Dr Google – new rhythm of communication in the healthcare sector
Blog - Nov 12, 2019
How did our grandparents take care of their health? What an MD said, from one control to another – that was pretty much all. Plus, when they came across an MD at a saint’s day celebration – they would not leave them alone that easily. Little literature research, reading, self-education.
How do we take care of our health? When was the last time you didn’t get some info on a health issue online, check your symptoms, potential solutions and treatments and what an MD said after a daily round? Back in 1995 or 1996?
As in all areas of our life, the digital era has changed dynamics of communication in relation to health as well. Looking for medical advice and information is the third most popular online activity (after sex and gambling).
As much as 80 percent of the Internet users search the web for medical information, namely use services of the most popular MD in the world: Dr Google.
Is all the information the same?
Everyone can communicate today. However, communicating about health is not the same as designing an ad for trainers or being engaged in a public debate about whether your iPhone is more awesome than your little sister’s Samsung. Such information is more sensitive by its inherent nature, be it a personal opinion, public campaign or simple advertising of healthcare services and products.
Although the pharmaceutical and hospital industry and academy, for instance, are quite cautious about the type of information they communicate in public, (do’s and don’ts which we all in the industry know very well), there’s still a myriad of sources of information that are uncontrollable. Often very practical and useful at first glance, the information from “non-credible” sources such as blogs, personal websites, non-accredited associations, etc., may pose a serious health risk.
In the digital era, everyone has become much more responsible for their health than before and therefore it is important whom we trust. A golden rule is still that we trust the sources related to relevant medical or academic centres more.
SoMe are excellent platforms primarily for communication among patients and exchange of experience.
Today, there is a plethora of patient groups, especially on FB. Some are independent, others are actually handled by various industries, but they have one thing in common – due to sensibility of information, very often users do not go too deep in their comments. Because it’s not a problem to brag about your phone, but fewer people will start a discussion on how they cope with haemorrhoids. Even though they’re anonymous.

**Exercise set**
a) According to the blog post on Dr Google, what percentage of Internet users search the web for medical information?
b) Continue the blog post about Dr Google and health communication from where it stops.

**Information provided**
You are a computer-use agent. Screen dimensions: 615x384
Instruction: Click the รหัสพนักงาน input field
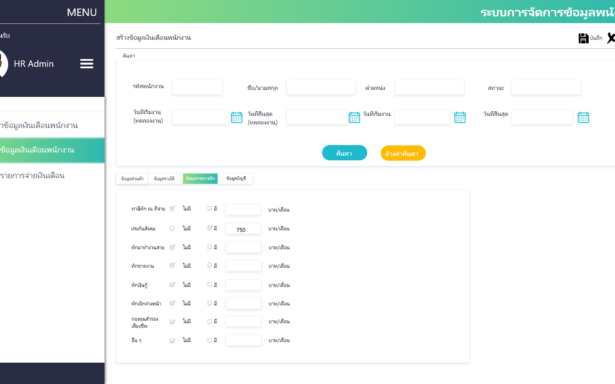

**Replies**
a) 80 percent

b)
Regardless of the fact that users engage less in sensitive topics (fewer comments) and that discussions very often turn into sharing frustrations, the significance of this channel of communication in the healthcare sector has been growing steadily and represents a “must have” in any serious communication planning.
Big data – a horrifying term or reality?
In addition to the fact that big data has become one of the most used “10-dollar words”, the fastest and the most voluminous information flow in the history has been setting new game rules and benchmarks on a daily basis.
Big data in a sense of sharing our daily health parameters, such are measuring blood pressure 24/7 using a watch, have an enormous potential for further advancement of medicine. But big data are also millions of unrelated e-medical records, hyper-production of apps monitoring trivia such as nail pain, wearables collecting information which, in most cases, is still not used on the global level.
Channels communicating the information about health of all of us are becoming increasingly complex. Digital communications have established outstanding conditions for improving health and quality of life, but we’re still not using their full potential.
A lot of information remains “lost in translation”, so it’s up to us to choose whom, how much and when we trust. And for whatever isn’t clear, we will ask our MDs made of flesh and blood. While they still exist.